::: WORKING DATA :::

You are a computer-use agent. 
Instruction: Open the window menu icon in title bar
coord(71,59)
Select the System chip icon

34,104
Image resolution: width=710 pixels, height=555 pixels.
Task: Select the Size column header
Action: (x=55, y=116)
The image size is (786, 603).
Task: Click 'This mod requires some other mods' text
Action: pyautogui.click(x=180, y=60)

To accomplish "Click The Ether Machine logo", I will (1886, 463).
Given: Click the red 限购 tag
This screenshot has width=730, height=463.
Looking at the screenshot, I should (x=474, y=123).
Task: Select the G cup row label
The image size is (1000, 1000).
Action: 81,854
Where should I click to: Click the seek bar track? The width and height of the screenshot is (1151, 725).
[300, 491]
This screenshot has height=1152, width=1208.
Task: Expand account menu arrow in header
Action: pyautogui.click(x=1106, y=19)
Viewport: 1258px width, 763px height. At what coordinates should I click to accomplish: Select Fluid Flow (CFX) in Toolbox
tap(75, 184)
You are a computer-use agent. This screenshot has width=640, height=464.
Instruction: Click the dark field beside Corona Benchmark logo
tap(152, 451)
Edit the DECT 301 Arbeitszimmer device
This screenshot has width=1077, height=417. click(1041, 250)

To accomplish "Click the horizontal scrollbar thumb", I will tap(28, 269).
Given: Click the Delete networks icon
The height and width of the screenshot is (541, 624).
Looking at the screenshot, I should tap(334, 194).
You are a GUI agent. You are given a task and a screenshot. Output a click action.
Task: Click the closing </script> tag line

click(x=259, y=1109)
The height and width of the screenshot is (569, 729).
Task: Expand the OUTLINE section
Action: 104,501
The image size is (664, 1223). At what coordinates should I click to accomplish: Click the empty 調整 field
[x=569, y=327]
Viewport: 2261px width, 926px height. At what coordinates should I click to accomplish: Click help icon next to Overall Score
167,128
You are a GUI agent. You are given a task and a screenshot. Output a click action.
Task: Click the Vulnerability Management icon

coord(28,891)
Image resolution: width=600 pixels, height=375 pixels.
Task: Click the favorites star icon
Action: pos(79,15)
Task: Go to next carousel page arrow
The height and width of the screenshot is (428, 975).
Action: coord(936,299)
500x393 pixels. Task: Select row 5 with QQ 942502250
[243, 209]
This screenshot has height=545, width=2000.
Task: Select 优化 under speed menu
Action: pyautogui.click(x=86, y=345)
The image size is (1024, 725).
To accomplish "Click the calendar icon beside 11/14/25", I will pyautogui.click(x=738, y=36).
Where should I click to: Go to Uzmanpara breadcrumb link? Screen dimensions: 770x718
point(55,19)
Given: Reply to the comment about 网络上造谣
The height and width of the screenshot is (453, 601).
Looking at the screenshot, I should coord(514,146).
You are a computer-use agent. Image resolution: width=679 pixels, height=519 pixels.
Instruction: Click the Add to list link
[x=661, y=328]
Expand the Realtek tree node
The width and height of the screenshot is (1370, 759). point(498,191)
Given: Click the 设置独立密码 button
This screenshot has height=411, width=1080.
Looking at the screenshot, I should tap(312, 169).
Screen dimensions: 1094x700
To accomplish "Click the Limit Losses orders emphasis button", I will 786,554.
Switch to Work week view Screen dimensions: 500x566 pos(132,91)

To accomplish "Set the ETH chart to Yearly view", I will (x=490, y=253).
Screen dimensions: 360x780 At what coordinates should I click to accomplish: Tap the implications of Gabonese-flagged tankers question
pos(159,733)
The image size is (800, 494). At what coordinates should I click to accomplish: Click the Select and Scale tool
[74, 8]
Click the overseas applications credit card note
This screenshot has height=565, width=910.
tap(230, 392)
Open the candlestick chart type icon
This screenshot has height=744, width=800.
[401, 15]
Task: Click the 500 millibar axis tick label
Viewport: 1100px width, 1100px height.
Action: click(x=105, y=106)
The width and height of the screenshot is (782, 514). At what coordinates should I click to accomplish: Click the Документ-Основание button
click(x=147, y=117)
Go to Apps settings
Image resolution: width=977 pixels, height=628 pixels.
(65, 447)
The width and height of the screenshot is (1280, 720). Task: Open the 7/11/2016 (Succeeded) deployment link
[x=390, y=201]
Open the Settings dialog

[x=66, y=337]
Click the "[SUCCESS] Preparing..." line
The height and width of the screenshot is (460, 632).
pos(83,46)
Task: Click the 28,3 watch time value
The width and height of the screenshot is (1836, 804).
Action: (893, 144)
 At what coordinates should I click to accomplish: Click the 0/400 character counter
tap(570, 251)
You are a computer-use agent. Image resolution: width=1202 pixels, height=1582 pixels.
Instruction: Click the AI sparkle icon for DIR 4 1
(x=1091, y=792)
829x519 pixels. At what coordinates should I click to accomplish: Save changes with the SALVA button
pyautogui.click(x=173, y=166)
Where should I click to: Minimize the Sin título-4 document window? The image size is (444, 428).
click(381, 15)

:::

EXERCISE PROMPT:
Go over the data and return every line that includes the word "computer".

RESPONSE:
You are a computer-use agent. 
You are a computer-use agent. This screenshot has width=640, height=464.
You are a computer-use agent. Image resolution: width=679 pixels, height=519 pixels.
You are a computer-use agent. Image resolution: width=1202 pixels, height=1582 pixels.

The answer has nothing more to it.